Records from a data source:
════════
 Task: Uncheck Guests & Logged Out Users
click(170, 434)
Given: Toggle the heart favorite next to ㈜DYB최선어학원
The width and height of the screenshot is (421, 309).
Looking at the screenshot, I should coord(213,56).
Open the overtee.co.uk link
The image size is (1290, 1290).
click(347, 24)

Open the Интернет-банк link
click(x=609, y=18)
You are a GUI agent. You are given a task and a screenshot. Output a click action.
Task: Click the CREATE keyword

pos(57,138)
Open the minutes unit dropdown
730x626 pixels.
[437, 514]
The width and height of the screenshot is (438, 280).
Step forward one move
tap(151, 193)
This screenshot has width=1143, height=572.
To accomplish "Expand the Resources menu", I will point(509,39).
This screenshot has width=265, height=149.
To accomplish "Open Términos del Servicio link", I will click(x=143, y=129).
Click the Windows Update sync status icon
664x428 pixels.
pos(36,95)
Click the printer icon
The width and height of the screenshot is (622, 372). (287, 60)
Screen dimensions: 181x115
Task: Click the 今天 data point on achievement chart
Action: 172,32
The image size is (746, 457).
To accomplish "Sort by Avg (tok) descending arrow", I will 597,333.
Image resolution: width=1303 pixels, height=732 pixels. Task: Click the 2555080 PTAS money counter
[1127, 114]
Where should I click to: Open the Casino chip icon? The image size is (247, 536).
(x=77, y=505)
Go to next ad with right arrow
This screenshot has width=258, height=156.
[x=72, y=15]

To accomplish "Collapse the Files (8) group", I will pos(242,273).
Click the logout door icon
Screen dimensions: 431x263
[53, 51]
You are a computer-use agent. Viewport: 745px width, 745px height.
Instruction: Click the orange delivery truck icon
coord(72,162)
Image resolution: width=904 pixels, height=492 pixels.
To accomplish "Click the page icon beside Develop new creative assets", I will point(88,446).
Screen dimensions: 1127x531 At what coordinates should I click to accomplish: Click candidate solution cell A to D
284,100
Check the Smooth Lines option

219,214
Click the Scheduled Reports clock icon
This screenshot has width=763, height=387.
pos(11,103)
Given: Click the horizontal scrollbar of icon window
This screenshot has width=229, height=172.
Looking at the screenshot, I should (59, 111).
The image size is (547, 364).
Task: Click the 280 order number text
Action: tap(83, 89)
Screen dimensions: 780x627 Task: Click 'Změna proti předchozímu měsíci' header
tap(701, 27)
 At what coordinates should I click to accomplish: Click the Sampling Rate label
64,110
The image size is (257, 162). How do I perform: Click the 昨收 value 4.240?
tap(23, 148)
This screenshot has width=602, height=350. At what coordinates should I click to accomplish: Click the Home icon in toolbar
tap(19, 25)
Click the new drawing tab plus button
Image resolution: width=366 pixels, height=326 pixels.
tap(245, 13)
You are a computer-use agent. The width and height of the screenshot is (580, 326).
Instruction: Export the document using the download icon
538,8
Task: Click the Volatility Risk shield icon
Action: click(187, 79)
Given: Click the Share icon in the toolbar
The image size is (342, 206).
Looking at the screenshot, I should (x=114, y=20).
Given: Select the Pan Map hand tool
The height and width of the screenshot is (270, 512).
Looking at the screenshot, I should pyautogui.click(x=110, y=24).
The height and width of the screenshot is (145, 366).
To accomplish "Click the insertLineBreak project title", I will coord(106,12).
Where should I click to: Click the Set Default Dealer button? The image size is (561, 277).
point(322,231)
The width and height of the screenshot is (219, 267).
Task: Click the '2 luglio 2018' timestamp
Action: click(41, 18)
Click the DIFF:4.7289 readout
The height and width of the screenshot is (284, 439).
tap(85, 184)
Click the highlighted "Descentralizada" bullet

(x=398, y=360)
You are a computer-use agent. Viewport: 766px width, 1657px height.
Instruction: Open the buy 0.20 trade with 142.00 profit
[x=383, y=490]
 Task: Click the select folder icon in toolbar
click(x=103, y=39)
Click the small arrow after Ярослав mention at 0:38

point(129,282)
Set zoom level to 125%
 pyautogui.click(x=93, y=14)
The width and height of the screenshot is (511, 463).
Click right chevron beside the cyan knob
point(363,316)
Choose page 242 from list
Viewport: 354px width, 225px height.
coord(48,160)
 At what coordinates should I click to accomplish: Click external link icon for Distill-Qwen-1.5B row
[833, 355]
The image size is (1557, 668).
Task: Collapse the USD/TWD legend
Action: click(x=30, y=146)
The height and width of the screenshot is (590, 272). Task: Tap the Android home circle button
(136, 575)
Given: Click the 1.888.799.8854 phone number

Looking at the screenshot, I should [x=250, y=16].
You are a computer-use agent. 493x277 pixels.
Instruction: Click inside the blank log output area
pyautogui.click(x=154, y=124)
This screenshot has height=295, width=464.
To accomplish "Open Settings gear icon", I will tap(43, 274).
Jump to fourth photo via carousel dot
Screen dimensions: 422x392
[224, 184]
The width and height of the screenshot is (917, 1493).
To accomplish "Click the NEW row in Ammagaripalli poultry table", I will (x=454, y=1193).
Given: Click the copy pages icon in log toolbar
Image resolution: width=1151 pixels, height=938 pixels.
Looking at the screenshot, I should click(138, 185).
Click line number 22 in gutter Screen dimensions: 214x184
════════
ACTION ITEM: Where in the records above does the word "next" appear? Copy each line that holds it.

ANSWER SECTION:
Given: Toggle the heart favorite next to ㈜DYB최선어학원
Go to next ad with right arrow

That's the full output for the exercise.